On December 17 — the weekend before the singer would premiere “Fuck Me I’m Famous” — social media lit up with surveillance footage of Cee Lo sitting in a recording studio and talking on a phone that explodes in his face. This quickly became a viral news story that we all eventually realized was a hoax, confirmed once Cee Lo released a statement on Facebook Live later that day to admit that his team produced the footage to promote his Gnarly Davidson rebrand. This explained the release of “Fuck Me I’m Famous” just a couple of days later, but it hasn’t exactly bolstered the song in the months since then.

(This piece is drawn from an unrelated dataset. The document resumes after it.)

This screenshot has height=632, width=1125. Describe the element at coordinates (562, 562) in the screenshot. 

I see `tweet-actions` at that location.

At the Grammys red carpet Sunday night, Cee Lo arrived on a motorcycle, wearing full-body gold lamé complete with Burger King kids’ meal off-brand supervillain mask. (He wore a similar, black outfit to the Grammys pre-show a day earlier.) Once again, Cee Lo was begging to be memed; there’s no way an off-peak musician goes wandering up and down a Grammys red carpet in that kind of getup short of a strong desire to be questioned, spoofed, and overanalyzed. Here we are.

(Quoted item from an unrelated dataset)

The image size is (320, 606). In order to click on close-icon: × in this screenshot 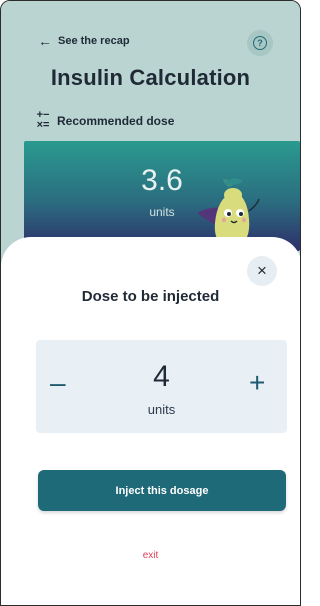, I will do `click(262, 270)`.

Cee Lo has been making music for a quarter of a century, and thousands, perhaps millions of people have gladly listened to it! He cohosted The Voice for four seasons. No one has forgotten who he is or what he does or why people enjoy it. He fell off after the massive success of “Fuck You” because of allegations that he sexually assaulted a woman in 2012 and because he then tweeted recklessly about what does and does not qualify as rape. (The Los Angeles district attorney declined to pursue sexual assault charges against Cee Lo, who pleaded no contest to furnishing Ecstasy to his accuser.)

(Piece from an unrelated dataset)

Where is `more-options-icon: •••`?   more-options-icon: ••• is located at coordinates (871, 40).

Pop culture seems to have let Cee Lo off the hook at this point, disregarding his closed criminal case in favor of his zany album rollout. It’s unfortunate, then, that Cee Lo resurfaces as a troll whose most notable songs since 2010, including “Fuck You,” “Fuck Me I’m Famous,” and “Jay Z’s Girl,” have all been about male celebrity entitlement to sex. My faith in media is at an all-time low, and the last thing anyone needs is yet another persona pushing yet another cycle of fake news gamed by Macedonian teens and vicious publicists. The Voice shut Cee Lo out of his star cohosting gig in 2014 because the network was tired of his shit, and now, so am I!